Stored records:
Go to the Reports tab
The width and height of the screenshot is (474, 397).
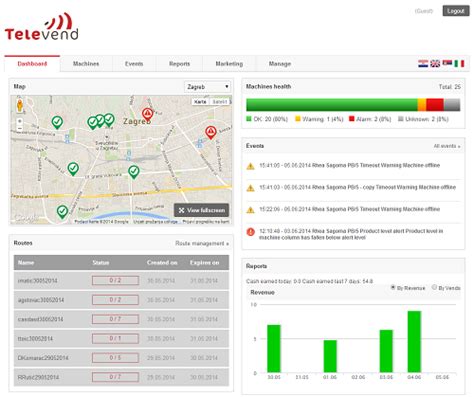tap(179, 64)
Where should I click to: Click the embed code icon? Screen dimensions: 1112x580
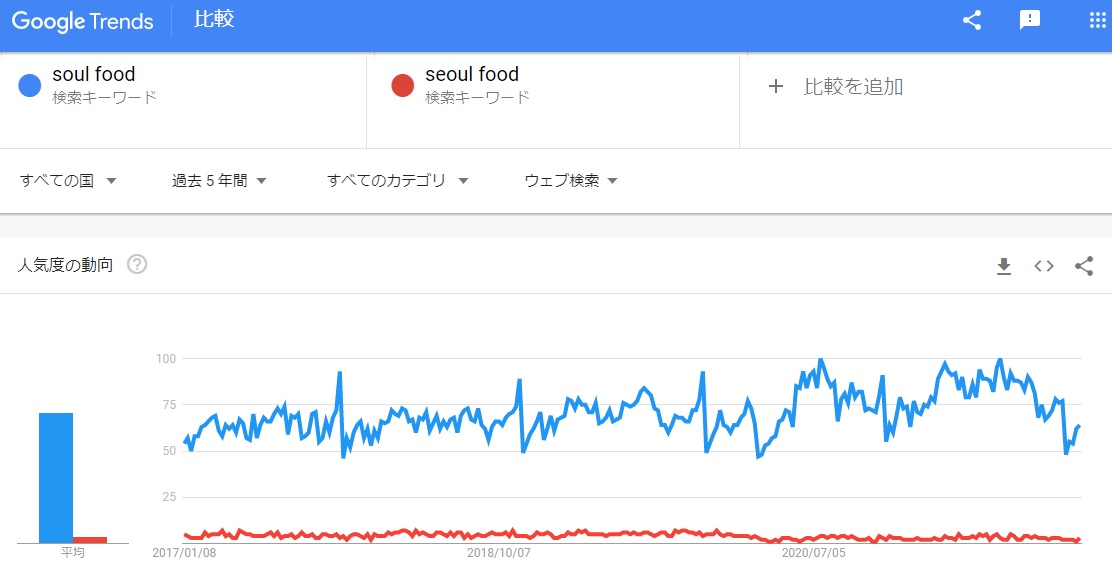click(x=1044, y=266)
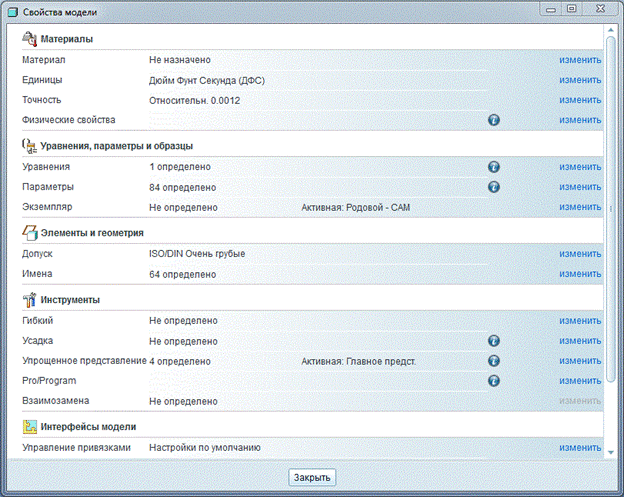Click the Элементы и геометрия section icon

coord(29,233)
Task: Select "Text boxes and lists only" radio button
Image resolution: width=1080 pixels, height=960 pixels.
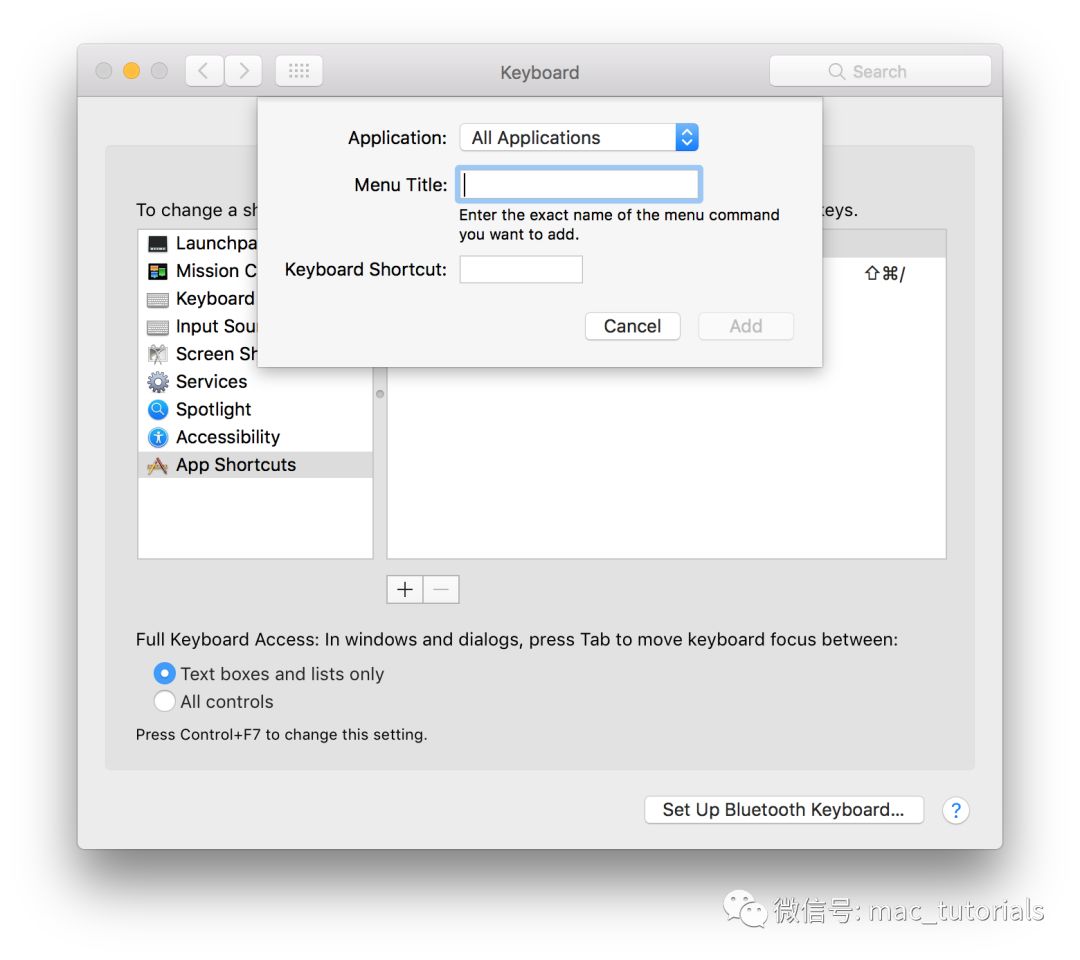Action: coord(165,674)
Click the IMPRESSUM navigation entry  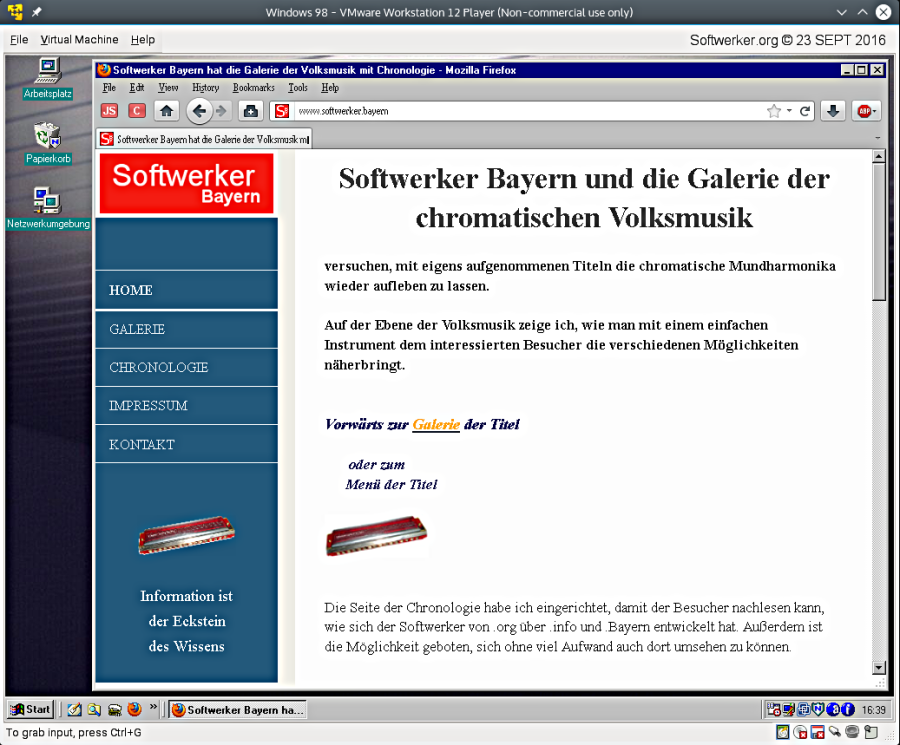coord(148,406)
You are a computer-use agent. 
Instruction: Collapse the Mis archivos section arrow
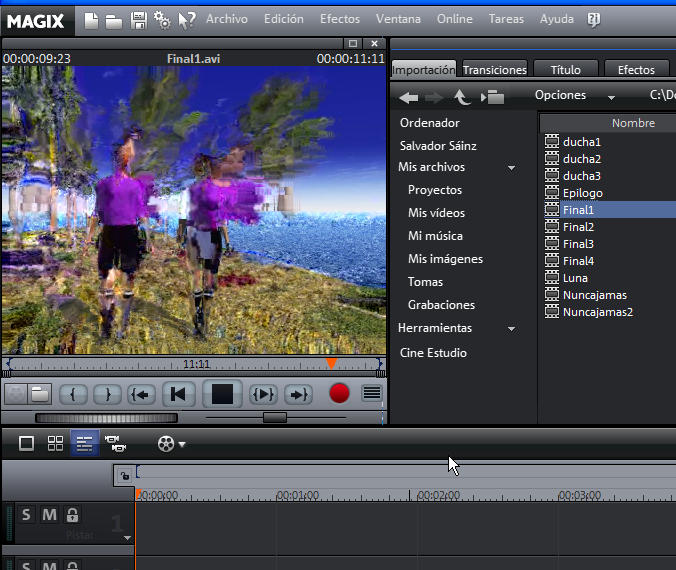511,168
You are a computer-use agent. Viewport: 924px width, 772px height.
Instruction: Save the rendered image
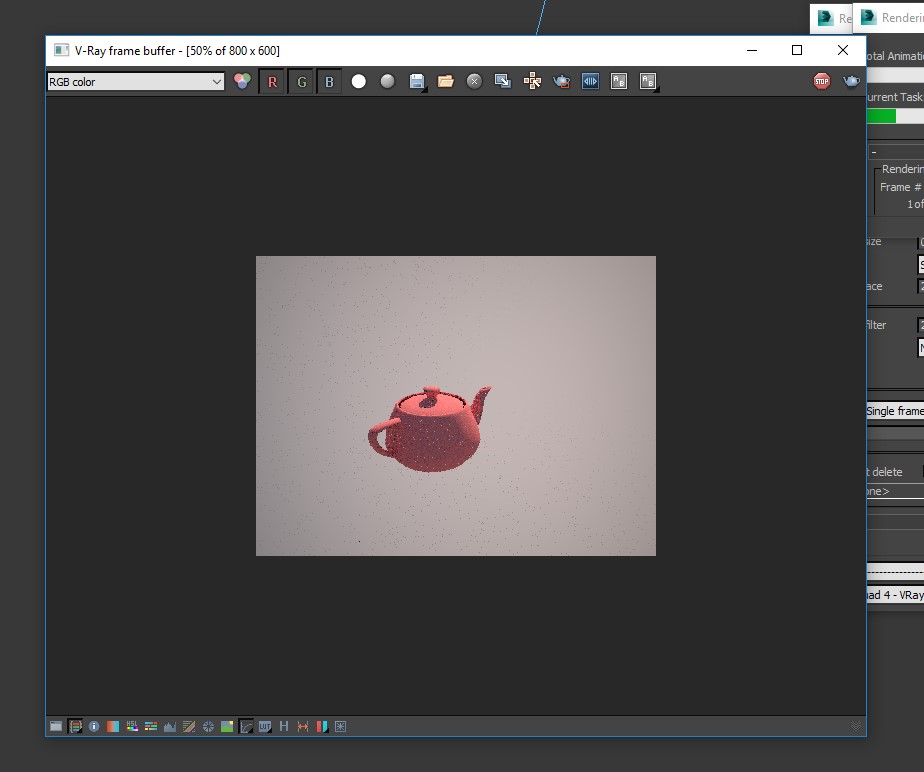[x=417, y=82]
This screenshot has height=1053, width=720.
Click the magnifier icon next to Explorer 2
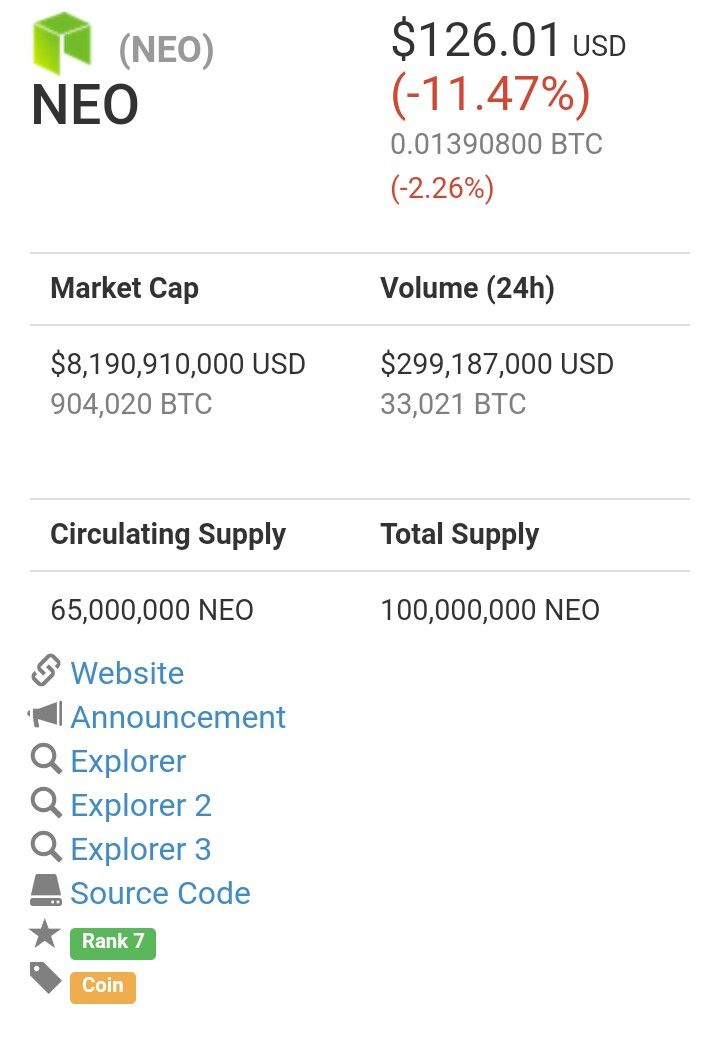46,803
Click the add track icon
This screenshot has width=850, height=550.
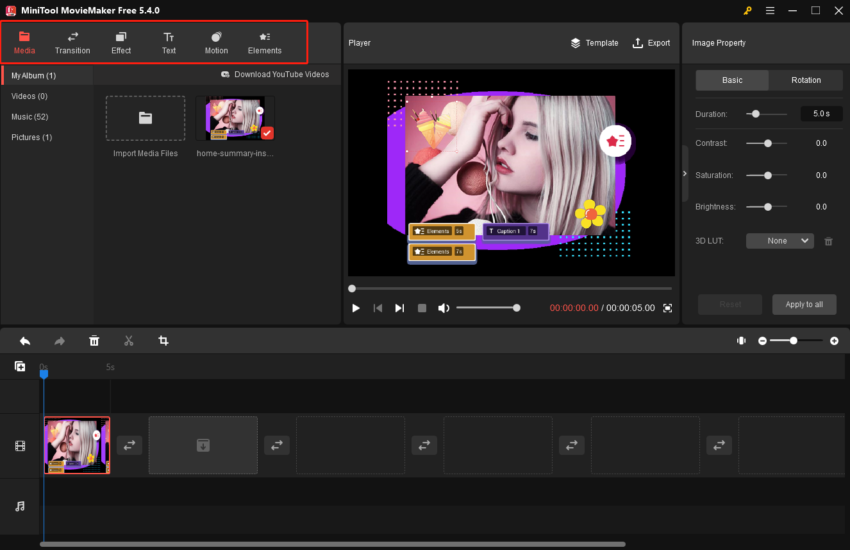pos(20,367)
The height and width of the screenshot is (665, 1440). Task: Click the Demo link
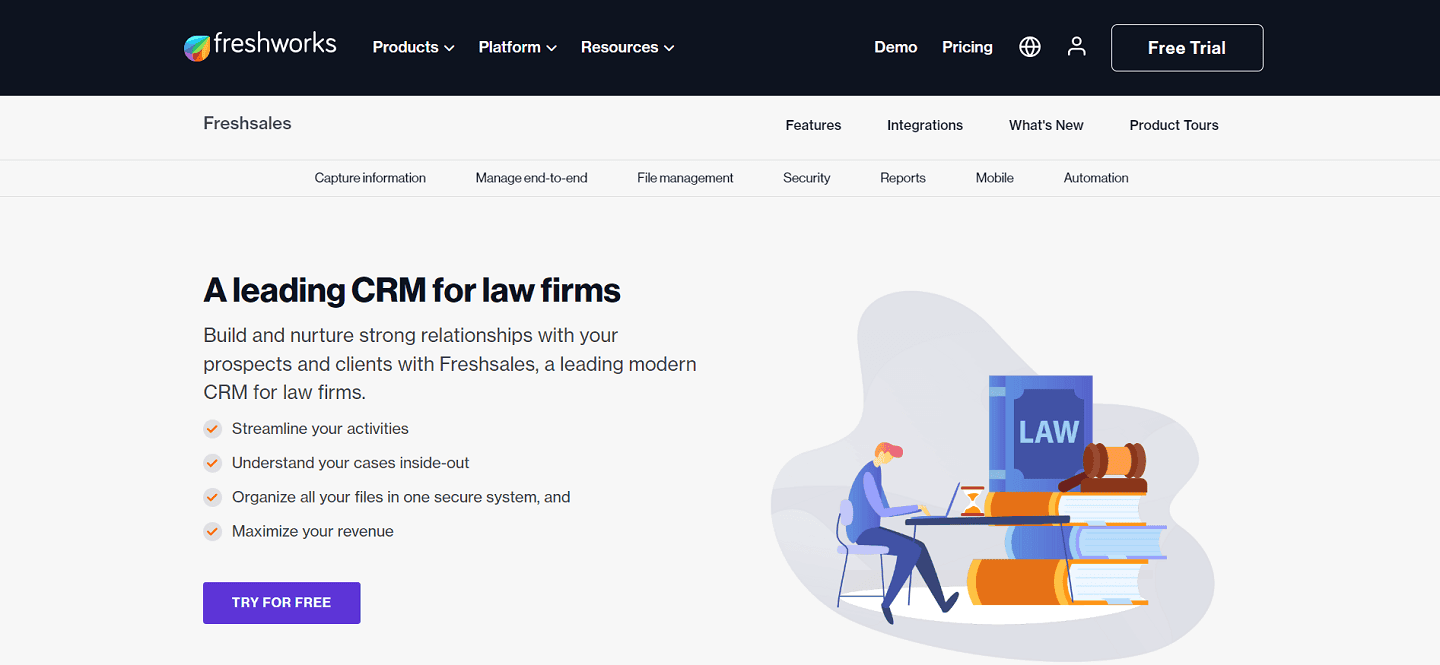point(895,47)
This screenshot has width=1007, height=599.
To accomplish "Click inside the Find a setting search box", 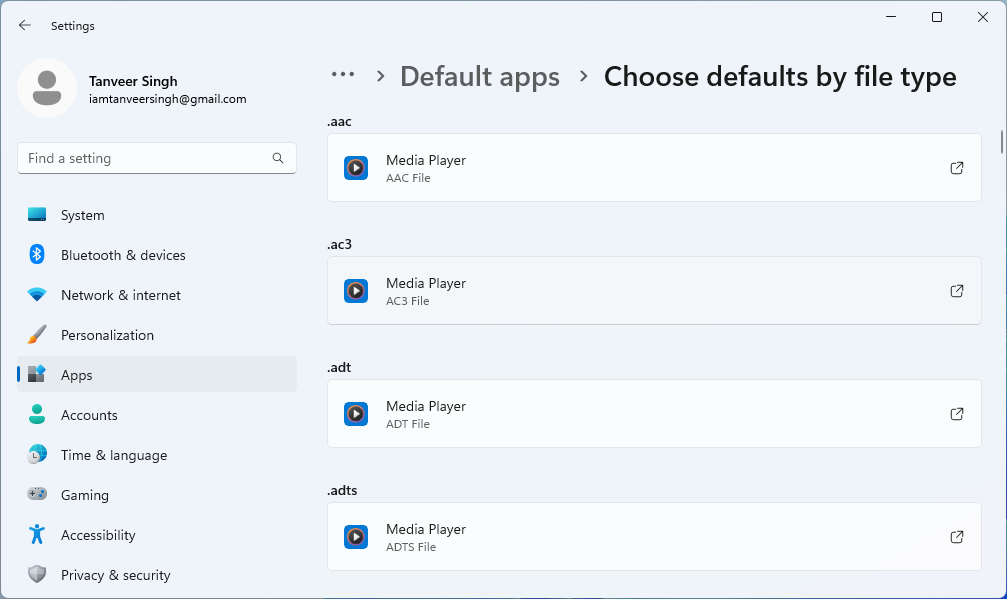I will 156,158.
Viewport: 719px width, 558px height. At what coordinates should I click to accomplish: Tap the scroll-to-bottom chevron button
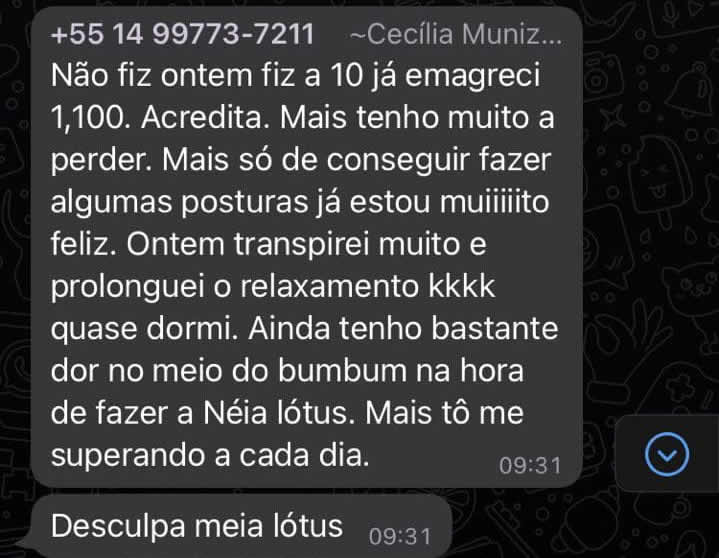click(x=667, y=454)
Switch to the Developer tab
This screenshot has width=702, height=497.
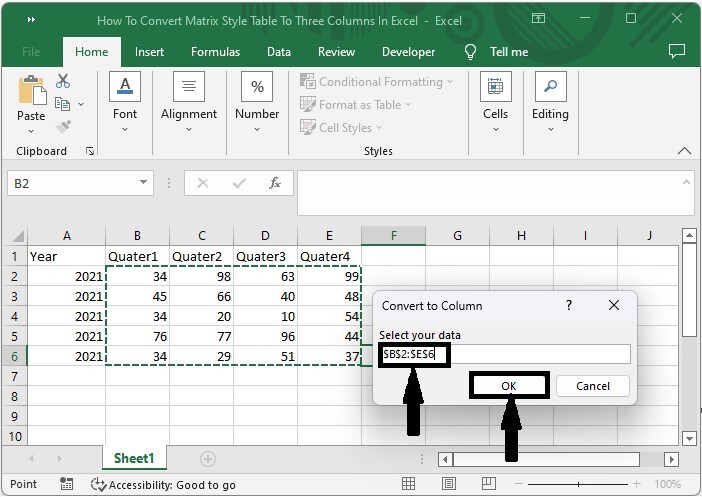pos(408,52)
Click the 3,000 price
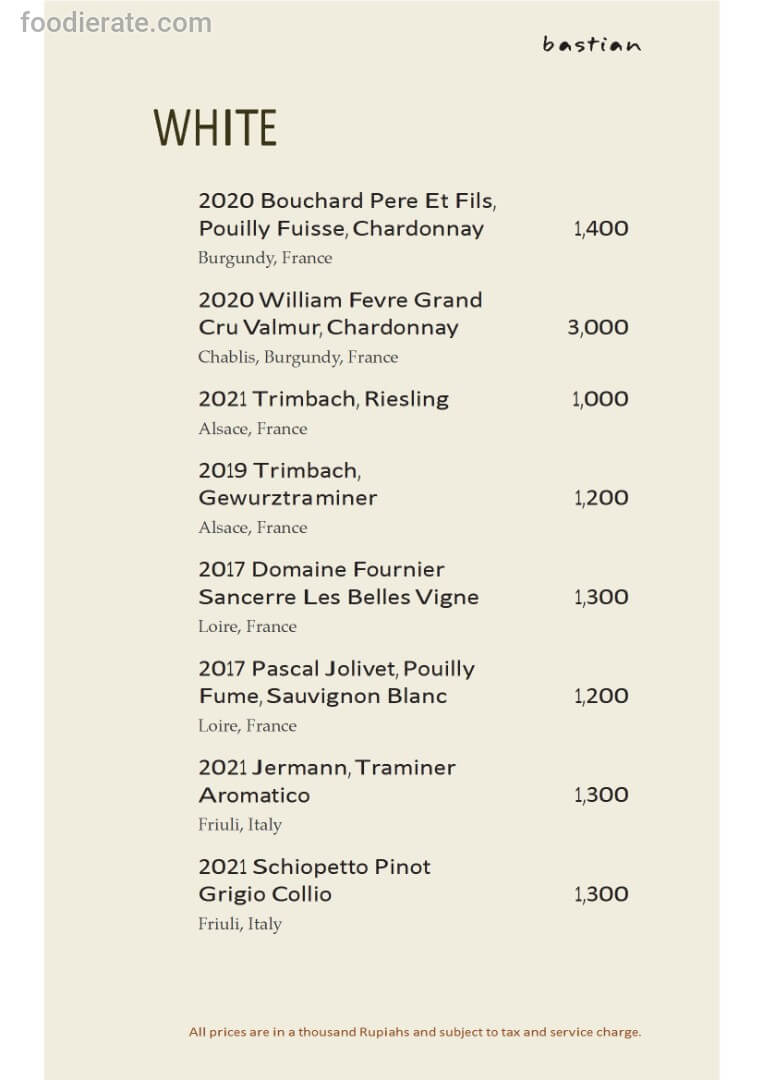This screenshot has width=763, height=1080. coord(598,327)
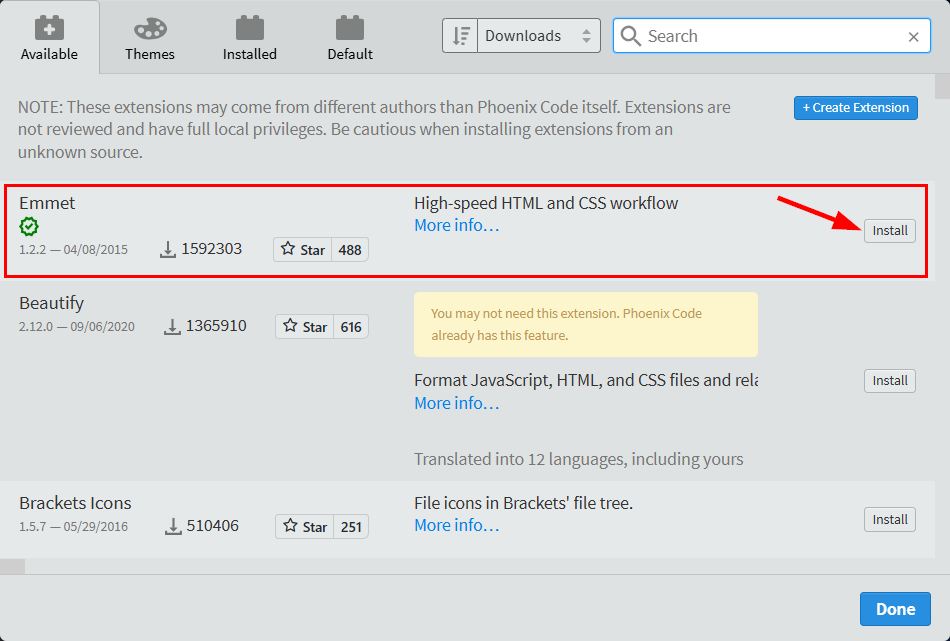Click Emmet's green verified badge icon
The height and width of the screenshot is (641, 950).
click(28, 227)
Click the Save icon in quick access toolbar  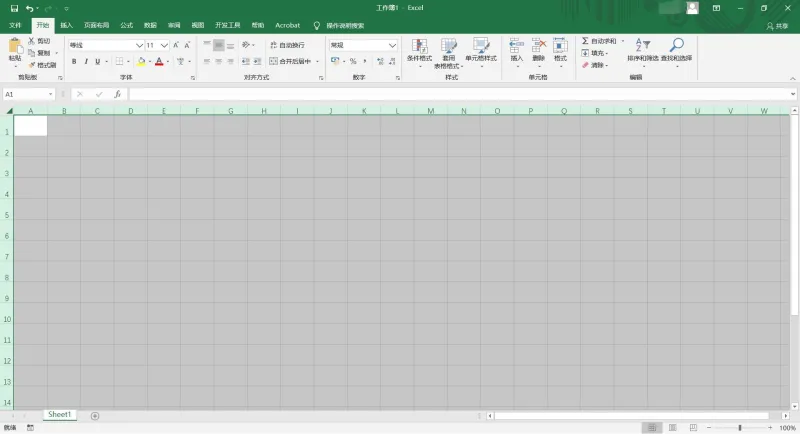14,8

**ASSIGNMENT**
Wherever the word "computer" occurs in the data, copy that whole line.

**TASK ANSWER**
You are a computer-use agent. 
You are a computer-use agent. Viewport: 924px width, 772px height.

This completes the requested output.